> [TASK PROMPT]:
Search the material below for the string "more" and copy each line where it appears.

--- THE INPUT Enclosed Below ---

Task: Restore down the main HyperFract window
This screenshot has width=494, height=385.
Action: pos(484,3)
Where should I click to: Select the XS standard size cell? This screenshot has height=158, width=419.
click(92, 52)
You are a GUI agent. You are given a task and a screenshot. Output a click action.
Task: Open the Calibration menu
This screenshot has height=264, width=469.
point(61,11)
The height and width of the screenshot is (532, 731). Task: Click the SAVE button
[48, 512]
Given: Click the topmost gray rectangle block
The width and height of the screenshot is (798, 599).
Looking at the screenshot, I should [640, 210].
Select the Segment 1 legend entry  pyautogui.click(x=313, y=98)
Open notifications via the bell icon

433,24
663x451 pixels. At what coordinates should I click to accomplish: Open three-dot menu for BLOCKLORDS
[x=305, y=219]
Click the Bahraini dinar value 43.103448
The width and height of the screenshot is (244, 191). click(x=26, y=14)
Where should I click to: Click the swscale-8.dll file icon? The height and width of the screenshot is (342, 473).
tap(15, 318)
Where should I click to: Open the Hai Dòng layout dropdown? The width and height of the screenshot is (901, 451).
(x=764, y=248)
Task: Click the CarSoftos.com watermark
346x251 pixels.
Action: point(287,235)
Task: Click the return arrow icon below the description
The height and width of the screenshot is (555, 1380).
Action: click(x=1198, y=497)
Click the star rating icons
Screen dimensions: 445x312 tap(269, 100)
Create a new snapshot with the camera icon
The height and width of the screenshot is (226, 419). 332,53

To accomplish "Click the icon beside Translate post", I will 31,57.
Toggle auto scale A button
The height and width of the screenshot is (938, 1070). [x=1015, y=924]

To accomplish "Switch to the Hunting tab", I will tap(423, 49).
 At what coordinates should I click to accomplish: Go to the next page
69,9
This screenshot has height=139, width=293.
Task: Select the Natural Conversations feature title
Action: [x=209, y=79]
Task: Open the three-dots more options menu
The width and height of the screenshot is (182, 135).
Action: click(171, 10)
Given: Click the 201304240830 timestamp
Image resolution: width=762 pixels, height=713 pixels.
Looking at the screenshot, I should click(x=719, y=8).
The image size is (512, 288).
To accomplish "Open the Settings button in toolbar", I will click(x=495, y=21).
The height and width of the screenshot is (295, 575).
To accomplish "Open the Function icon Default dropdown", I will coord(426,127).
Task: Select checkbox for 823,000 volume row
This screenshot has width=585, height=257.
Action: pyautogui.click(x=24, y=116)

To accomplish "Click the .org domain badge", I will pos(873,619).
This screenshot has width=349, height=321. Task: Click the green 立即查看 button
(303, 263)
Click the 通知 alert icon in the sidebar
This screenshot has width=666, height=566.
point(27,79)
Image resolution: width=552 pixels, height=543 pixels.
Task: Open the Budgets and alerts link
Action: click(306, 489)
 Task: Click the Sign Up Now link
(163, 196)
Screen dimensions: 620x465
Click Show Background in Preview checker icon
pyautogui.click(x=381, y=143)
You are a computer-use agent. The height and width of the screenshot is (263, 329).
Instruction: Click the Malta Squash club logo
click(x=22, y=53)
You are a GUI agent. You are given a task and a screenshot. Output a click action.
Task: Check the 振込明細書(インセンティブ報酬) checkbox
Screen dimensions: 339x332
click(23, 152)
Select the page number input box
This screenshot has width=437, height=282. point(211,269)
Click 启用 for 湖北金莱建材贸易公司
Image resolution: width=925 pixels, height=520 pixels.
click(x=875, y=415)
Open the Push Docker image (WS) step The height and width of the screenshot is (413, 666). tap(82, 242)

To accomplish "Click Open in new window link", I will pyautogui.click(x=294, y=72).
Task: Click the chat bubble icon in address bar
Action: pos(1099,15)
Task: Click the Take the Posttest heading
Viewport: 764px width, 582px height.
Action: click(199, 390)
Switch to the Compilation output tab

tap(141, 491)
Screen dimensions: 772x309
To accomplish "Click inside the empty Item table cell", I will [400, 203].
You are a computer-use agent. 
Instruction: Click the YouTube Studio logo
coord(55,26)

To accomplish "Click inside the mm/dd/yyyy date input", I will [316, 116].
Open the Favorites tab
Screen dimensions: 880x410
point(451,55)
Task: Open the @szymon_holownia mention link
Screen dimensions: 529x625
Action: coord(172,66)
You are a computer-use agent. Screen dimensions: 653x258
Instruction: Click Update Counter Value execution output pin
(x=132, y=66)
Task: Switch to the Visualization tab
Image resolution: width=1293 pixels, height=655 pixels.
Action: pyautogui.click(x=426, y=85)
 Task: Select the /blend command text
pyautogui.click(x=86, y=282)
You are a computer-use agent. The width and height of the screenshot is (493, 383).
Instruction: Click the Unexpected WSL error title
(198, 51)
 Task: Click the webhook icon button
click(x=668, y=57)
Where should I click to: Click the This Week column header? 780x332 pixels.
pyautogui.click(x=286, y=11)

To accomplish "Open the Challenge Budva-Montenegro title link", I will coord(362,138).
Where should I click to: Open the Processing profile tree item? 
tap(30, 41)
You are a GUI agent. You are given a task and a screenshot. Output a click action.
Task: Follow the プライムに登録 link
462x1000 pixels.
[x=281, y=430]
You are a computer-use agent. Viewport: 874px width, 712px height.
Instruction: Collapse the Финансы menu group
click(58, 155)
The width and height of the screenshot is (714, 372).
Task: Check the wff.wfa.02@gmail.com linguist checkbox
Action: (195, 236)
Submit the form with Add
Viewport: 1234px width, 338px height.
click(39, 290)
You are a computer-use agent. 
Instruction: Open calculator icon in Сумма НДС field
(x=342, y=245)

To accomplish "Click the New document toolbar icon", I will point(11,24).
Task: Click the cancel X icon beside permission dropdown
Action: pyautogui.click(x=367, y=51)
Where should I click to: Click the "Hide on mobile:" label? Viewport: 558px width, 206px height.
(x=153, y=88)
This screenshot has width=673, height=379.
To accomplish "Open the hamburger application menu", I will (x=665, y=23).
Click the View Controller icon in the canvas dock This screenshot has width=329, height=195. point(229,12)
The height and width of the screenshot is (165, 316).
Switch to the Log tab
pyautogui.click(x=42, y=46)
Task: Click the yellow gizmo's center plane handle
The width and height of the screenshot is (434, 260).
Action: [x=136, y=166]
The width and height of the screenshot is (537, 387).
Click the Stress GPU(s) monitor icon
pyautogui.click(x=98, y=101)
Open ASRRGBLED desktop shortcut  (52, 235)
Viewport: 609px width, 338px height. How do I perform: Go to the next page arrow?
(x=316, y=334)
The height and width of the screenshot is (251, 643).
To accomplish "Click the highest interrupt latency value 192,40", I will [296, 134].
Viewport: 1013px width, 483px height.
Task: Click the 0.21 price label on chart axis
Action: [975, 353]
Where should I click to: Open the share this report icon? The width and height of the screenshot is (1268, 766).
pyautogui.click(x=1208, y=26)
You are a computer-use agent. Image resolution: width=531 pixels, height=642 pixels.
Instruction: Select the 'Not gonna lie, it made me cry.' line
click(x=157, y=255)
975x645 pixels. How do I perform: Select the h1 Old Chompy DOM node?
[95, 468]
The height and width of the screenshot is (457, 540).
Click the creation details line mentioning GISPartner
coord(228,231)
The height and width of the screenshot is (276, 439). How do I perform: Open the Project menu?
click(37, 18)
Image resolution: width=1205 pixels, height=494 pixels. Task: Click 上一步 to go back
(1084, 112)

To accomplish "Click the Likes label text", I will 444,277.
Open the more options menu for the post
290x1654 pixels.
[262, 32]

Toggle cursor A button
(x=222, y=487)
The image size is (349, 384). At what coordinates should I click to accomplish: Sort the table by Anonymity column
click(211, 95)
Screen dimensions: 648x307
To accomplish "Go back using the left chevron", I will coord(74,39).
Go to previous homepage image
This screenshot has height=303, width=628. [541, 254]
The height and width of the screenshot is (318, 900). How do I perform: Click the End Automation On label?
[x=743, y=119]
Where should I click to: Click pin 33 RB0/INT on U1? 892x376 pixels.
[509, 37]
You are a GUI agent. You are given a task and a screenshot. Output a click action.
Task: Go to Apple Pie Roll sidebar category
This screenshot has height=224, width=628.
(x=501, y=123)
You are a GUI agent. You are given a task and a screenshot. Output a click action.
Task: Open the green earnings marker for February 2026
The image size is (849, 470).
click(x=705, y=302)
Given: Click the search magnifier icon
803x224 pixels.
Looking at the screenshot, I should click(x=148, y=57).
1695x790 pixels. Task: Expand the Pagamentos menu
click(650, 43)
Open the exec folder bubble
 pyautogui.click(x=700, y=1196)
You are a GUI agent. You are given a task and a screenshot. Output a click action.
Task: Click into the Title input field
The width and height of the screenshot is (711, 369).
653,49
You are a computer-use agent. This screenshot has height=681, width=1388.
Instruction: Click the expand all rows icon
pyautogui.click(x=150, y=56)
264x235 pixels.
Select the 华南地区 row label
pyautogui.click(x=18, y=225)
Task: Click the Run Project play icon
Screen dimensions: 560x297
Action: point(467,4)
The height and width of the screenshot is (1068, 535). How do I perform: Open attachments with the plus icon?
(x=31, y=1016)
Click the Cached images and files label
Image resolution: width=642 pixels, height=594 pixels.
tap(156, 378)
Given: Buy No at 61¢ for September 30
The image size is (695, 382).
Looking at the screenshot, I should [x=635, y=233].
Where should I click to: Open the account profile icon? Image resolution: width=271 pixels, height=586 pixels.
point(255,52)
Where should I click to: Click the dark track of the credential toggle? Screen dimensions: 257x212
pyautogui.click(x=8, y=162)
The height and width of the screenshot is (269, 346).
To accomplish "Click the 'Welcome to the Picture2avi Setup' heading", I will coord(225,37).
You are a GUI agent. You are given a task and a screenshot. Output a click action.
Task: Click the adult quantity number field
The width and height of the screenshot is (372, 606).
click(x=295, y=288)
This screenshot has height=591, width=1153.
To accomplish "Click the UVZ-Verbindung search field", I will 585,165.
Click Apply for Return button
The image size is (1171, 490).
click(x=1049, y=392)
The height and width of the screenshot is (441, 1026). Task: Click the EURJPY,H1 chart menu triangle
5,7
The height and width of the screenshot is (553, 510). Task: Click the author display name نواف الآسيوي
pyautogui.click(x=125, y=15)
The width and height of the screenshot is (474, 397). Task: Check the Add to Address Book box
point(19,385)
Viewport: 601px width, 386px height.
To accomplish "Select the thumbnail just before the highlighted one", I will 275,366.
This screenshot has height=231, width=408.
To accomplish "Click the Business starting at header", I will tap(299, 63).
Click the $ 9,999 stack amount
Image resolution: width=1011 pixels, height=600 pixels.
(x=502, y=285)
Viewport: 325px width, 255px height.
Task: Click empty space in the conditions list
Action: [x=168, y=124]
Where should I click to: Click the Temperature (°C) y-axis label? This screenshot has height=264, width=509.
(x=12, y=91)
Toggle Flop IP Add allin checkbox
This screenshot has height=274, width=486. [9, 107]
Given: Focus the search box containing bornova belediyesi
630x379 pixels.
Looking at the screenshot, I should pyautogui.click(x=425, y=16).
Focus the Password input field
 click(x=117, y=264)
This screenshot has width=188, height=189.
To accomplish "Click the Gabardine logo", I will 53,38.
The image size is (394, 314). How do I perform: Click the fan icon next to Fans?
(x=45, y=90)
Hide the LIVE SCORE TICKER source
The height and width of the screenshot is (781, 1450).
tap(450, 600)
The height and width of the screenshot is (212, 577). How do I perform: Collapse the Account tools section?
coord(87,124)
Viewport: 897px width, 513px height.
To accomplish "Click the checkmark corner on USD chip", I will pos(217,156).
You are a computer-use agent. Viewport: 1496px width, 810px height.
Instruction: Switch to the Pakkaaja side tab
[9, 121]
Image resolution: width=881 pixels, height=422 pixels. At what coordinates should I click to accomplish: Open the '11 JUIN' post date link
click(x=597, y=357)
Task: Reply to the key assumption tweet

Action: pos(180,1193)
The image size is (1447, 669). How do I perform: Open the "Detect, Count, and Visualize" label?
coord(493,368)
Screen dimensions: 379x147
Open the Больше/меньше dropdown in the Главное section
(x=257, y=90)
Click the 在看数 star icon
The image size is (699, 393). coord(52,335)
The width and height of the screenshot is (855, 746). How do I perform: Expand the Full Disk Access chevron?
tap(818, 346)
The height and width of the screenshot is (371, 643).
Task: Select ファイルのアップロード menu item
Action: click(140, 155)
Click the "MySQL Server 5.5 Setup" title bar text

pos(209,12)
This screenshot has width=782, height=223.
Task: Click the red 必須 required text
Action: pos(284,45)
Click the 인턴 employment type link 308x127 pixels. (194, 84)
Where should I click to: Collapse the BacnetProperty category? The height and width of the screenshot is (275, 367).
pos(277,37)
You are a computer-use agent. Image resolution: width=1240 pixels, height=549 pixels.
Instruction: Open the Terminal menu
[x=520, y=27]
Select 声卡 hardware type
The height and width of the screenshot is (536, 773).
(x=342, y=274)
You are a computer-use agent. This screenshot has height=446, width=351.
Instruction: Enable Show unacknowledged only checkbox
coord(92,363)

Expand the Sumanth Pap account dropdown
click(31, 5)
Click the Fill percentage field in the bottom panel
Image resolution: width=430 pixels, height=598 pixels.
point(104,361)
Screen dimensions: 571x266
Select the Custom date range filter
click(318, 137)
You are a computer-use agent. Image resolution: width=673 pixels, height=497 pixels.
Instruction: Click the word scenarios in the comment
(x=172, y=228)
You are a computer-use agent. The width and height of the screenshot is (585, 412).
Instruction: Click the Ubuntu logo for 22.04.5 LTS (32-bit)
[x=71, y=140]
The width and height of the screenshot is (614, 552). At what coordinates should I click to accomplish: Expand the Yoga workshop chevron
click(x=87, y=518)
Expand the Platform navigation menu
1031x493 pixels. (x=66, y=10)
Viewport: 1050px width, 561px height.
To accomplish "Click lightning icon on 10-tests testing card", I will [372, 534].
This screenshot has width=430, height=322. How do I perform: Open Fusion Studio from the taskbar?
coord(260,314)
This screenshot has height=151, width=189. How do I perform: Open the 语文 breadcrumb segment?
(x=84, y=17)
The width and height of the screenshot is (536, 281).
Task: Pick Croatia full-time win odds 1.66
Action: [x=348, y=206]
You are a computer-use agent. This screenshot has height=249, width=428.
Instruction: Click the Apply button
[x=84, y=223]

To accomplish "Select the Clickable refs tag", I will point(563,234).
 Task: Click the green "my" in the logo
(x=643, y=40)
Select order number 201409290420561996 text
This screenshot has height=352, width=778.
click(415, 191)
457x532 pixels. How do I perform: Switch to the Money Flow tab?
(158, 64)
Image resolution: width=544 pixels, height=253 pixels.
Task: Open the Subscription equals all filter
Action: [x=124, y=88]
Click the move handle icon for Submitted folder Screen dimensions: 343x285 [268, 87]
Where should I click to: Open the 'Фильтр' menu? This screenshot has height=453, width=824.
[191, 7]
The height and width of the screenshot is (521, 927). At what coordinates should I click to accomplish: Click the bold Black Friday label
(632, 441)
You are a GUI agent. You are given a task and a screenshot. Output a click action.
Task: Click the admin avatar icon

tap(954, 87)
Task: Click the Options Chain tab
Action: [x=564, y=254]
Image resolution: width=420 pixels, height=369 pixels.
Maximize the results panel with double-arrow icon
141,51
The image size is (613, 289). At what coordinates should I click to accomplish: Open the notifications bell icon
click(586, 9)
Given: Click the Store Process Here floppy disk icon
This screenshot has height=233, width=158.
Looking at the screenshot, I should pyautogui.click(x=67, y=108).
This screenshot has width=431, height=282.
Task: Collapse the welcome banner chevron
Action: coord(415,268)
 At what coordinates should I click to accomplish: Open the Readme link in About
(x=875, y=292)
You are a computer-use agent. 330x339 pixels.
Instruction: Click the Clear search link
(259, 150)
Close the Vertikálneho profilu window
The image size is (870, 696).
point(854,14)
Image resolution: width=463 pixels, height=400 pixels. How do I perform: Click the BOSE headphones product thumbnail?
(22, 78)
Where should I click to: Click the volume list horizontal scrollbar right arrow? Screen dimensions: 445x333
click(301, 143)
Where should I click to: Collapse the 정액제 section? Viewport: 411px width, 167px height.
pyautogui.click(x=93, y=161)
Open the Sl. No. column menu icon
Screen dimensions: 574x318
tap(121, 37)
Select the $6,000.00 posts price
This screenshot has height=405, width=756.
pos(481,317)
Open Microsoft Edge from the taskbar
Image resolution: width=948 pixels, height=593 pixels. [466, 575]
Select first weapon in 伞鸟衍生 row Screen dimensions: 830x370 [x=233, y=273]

--- End of Enclosed THE INPUT ---

> [PROBLEM SOLUTION]:
Task: Open the three-dots more options menu
Open the more options menu for the post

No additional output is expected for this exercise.